● BRIEF: Express the lines of the items below as a JSON list of strings, one string per line with blank lines left out, starting at the line containing "Find the location of a particular element. Image" and ending at the line containing "center [562, 165].", both included.

-- Opening Marker --

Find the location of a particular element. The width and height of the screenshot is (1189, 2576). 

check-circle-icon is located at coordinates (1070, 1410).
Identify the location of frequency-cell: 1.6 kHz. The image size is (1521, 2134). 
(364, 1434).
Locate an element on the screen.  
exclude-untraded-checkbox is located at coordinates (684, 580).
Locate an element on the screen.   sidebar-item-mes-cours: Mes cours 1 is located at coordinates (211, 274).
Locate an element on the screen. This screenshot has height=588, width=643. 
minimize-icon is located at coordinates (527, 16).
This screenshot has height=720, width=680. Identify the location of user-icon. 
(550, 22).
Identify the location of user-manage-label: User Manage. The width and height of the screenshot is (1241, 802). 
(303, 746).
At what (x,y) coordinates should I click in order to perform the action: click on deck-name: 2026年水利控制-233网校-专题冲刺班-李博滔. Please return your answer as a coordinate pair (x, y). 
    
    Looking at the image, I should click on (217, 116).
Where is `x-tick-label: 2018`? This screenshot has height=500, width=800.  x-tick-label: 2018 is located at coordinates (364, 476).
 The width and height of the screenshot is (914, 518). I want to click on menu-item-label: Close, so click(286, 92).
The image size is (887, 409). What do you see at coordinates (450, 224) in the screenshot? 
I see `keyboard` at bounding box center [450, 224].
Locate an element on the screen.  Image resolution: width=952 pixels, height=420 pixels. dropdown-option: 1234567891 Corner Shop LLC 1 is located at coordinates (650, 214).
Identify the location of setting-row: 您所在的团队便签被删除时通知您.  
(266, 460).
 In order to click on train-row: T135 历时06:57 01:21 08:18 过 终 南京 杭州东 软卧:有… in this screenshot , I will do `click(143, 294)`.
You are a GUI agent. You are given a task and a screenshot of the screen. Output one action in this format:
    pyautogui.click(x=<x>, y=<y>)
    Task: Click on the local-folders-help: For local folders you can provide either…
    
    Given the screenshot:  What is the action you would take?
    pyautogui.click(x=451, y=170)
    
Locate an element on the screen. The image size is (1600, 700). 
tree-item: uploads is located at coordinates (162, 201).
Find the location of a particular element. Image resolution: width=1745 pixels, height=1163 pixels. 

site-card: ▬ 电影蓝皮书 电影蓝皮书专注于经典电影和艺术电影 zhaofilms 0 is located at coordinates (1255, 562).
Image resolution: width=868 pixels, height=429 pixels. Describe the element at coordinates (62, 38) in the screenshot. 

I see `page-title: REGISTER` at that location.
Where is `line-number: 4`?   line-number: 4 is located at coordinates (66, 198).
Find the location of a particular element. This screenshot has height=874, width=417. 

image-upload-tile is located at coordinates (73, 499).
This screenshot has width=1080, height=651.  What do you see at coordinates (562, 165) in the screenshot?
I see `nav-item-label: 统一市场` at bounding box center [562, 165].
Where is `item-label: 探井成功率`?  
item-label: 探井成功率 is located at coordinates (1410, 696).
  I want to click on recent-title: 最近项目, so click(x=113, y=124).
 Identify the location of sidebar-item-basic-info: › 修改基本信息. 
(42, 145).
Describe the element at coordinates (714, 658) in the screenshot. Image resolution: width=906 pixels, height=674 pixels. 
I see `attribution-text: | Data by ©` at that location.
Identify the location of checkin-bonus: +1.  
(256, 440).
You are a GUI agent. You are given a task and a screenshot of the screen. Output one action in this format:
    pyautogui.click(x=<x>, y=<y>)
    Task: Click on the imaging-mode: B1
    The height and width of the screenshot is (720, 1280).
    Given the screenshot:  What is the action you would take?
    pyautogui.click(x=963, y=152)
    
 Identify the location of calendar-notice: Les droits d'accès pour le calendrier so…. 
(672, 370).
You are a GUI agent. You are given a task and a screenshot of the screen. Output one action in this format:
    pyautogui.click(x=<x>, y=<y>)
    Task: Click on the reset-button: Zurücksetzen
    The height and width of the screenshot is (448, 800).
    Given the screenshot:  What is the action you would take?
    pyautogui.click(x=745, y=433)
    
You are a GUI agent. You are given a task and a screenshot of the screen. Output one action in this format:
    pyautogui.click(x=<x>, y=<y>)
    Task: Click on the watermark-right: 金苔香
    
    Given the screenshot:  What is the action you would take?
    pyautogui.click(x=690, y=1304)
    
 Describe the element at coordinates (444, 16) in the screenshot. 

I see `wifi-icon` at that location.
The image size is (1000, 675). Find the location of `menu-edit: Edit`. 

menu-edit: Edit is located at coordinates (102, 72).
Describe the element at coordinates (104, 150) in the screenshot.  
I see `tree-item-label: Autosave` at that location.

-- Closing Marker --

● EXPECTED ANSWER:
[
  "Find the location of a particular element. Image resolution: width=1745 pixels, height=1163 pixels. ",
  "site-card: ▬ 电影蓝皮书 电影蓝皮书专注于经典电影和艺术电影 zhaofilms 0 is located at coordinates (1255, 562).",
  "Image resolution: width=868 pixels, height=429 pixels. Describe the element at coordinates (62, 38) in the screenshot. ",
  "I see `page-title: REGISTER` at that location.",
  "Where is `line-number: 4`?   line-number: 4 is located at coordinates (66, 198).",
  "Find the location of a particular element. This screenshot has height=874, width=417. ",
  "image-upload-tile is located at coordinates (73, 499).",
  "This screenshot has width=1080, height=651.  What do you see at coordinates (562, 165) in the screenshot?",
  "I see `nav-item-label: 统一市场` at bounding box center [562, 165]."
]